### Text passage
"""

The floating rate borrower saves Rs 33.7 lakh in interest at current rates compared to a fixed rate borrower — and up to Rs 39.9 lakh if the repo rate falls as projected.

Use the Loan Comparison Calculator to run side-by-side scenarios for your specific numbers.


Key Terms

  • Repo Rate: The rate at which the RBI lends overnight funds to commercial banks. Changes in repo rate directly affect floating home loan rates in India.
  • RBLR: Repo-Based Lending Rate. The external benchmark used by banks for floating rate home loans since 2019. RBLR = Repo Rate + Bank's Spread.
  • EMI: Equated Monthly Instalment. The fixed monthly payment on a home loan comprising both principal repayment and interest.
  • Prepayment: Paying a lump sum toward outstanding principal before the scheduled EMI date. On floating rate loans, this reduces either the tenure or the EMI at no additional cost.

Who Should Choose Fixed Rate

Choose a fixed rate home loan only if:

  1. Your income is highly irregular (commission-based, freelance, business income) and you cannot absorb a potential Rs 2,000–5,000 monthly EMI increase.
  2. You are taking a short-tenure loan (5–7 years) and the lender offers a fixed rate within 1% of the current floating rate.
  3. You specifically believe interest rates will rise significantly over the next 5+ years — and you want to lock in before that happens.

In all other cases in 2026, a floating rate loan is the more cost-effective choice.


Who Should Choose Floating Rate

Choose a floating rate home loan if:

  1. You have stable salaried income that can absorb modest EMI increases (Rs 500–2,000 per month) in worst-case scenarios.
  2. You expect to make prepayments periodically — the zero-penalty prepayment benefit compounds over time.
  3. You believe the RBI is more likely to cut rates than raise them significantly over the next few years.
  4. You want access to the widest choice of lenders, products, and balance transfer options.

This describes the majority of Indian home loan borrowers in 2026.


How We Evaluated

This comparison uses publicly available home loan rate data from major Indian banks and NBFCs as of June 2026, RBI monetary policy announcements and repo rate history from the RBI website, and standard amortisation calculations. All EMI figures were computed using the standard formula: EMI = [P × r × (1+r)^n] / [(1+r)^n – 1]. Interest totals are for full-tenure without prepayments. The Home Loan EMI Calculator uses the same formula and allows you to model your exact numbers interactively.

"""

### Instruction 1
In the home loan passage, why does planning to make periodic prepayments favor a floating rate loan? Answer in one to three sentences.
### Instruction 2
Name every term defined under "Key Terms" in the home loan passage.
### Instruction 3
Please echo everything in the home loan passage from "This comparison uses" down to "exact numbers interactively.".

### Dataset section
"""

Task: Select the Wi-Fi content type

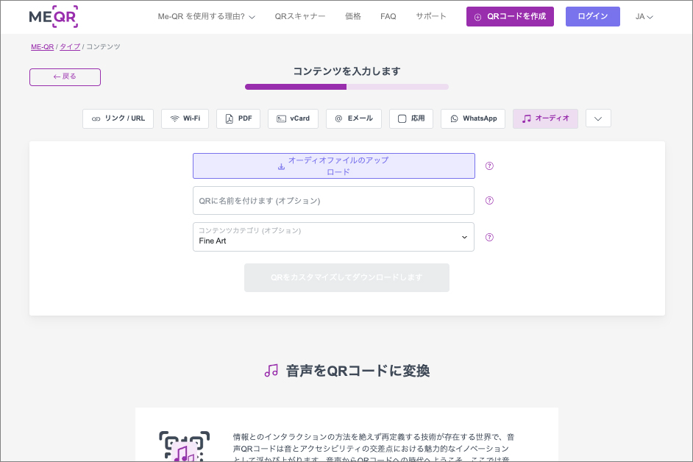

"""

### Problem solution 1
On floating rate loans, paying a lump sum toward outstanding principal reduces either the tenure or the EMI at no additional cost. That zero-penalty prepayment benefit compounds over time.

### Problem solution 2
Repo Rate, RBLR, EMI, Prepayment

### Problem solution 3
This comparison uses publicly available home loan rate data from major Indian banks and NBFCs as of June 2026, RBI monetary policy announcements and repo rate history from the RBI website, and standard amortisation calculations. All EMI figures were computed using the standard formula: EMI = [P × r × (1+r)^n] / [(1+r)^n – 1]. Interest totals are for full-tenure without prepayments. The Home Loan EMI Calculator uses the same formula and allows you to model your exact numbers interactively.